When it comes to hierarchies, it helps to define responsibilities and authorities in advance. If a manager sees the point of a new crisis management system, they should also be able to see that the crisis craftsmen have more powers than many other decision-makers in the company in case of doubt – and a CEO who is convinced of his craftsmen will then also make decisions in harmony with them . It also helps if the management of the crisis team is transferred to someone who is also part of the company’s economic management team. This ensures that parts of the company that are not affected by a crisis remain unmolested by the management of the same – and that departments that are particularly affected are involved. A data protection incident with a major public impact, for example, needs different decision-makers in the crisis team than the corona pandemic.

Do you know companies that following these three rules also helped to cope with the current corona crisis?

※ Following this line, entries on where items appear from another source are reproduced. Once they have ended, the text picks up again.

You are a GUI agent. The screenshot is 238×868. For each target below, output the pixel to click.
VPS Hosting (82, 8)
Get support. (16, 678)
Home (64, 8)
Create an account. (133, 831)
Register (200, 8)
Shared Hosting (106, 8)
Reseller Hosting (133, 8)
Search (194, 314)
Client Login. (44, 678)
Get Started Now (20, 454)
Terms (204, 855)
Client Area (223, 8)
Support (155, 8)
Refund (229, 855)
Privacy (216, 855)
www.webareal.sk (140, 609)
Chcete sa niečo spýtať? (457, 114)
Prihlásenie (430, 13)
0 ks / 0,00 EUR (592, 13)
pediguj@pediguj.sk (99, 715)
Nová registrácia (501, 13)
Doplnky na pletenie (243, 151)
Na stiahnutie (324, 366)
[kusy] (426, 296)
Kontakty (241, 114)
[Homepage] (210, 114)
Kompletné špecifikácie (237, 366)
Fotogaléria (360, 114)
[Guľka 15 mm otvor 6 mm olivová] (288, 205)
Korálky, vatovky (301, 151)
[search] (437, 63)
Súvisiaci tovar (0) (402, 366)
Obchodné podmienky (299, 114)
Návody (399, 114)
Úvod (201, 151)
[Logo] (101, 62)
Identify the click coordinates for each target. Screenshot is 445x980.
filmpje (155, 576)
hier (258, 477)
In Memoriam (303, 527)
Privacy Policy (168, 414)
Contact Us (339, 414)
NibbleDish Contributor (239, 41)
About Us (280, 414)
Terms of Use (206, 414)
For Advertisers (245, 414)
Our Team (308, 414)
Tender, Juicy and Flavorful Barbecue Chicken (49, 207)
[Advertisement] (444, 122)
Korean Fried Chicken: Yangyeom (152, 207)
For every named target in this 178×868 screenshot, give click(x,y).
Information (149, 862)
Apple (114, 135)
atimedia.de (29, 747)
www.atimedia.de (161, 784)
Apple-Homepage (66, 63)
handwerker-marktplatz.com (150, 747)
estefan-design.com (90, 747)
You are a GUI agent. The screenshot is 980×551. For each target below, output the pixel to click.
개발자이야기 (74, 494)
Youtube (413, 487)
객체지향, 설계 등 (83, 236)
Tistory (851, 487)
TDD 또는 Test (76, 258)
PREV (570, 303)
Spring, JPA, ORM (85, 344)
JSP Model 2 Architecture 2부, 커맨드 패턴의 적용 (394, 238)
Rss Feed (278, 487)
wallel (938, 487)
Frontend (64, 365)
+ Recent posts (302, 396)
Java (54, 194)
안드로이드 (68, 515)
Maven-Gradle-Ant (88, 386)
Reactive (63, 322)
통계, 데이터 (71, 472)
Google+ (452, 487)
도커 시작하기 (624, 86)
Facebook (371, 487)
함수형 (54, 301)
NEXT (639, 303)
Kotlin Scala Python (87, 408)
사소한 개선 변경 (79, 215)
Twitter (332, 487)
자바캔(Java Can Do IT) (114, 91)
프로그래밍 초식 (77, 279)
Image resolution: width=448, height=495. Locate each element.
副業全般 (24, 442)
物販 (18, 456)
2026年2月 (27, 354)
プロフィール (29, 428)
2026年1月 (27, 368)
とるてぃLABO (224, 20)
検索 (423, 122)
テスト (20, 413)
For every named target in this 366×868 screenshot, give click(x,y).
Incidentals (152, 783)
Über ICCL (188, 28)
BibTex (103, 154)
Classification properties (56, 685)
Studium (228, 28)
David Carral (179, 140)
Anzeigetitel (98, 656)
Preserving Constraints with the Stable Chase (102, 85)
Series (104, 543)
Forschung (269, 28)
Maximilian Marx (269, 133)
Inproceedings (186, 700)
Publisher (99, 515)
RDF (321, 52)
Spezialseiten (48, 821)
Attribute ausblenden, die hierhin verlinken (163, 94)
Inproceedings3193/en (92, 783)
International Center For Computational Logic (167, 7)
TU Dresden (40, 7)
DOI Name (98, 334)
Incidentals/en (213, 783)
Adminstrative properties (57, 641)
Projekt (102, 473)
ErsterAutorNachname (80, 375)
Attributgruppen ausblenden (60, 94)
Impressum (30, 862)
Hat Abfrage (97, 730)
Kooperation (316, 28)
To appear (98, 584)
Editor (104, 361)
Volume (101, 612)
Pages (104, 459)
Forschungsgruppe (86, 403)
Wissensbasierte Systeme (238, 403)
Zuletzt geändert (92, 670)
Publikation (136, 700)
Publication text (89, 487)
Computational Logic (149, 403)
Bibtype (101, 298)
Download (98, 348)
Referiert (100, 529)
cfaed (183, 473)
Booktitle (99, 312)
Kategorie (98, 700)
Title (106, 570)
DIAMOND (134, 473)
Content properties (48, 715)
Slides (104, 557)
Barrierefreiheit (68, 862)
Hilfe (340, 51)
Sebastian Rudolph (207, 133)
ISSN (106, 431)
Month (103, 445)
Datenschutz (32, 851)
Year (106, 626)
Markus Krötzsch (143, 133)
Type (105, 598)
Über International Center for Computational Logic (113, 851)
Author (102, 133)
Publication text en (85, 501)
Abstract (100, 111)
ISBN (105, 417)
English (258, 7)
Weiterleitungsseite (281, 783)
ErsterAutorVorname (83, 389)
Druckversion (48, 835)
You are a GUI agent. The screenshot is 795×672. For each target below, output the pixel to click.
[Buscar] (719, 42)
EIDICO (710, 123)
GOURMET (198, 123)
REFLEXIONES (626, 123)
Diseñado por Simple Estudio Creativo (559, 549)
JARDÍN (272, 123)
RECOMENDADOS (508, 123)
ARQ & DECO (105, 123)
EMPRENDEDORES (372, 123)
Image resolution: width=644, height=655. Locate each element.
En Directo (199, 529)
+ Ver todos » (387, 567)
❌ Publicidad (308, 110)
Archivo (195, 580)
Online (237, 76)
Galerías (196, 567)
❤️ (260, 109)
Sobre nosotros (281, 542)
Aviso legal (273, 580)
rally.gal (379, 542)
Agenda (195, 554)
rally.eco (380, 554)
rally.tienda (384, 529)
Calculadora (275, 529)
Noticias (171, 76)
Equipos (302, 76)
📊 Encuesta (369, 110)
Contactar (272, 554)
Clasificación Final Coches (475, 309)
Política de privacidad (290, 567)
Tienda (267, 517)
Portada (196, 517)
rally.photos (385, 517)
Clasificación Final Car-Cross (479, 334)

A lot. A large German corporation that I advise has set up a crisis team with precisely the basic functions just mentioned, and is currently using it to control how to react to the pandemic. After an initially strong expansion of the staff, when more and more travel warnings were issued and the first closings of schools, companies, districts or regions in Asia became known, the group is currently in the process of reducing the staff a little, as some of the goals it with the crisis management wanted to achieve are achieved. In some parts of the company, the crisis is no longer a “crisis” as defined. Another company that is active in the travel industry and whose economic situation has noticeably deteriorated, however, is currently expanding its staff – as initial assumptions about the recovery of the situation have not been confirmed. Now an extended crisis management is required there. However: Right at the beginning of the crisis, the staff began to run through different scenarios for the course of the crisis. As a result, the company now has several options for action that did not need to be developed when things got worse. Thinking in terms of options not only saves valuable time, it also makes companies more resilient – even if the crisis situation worsens.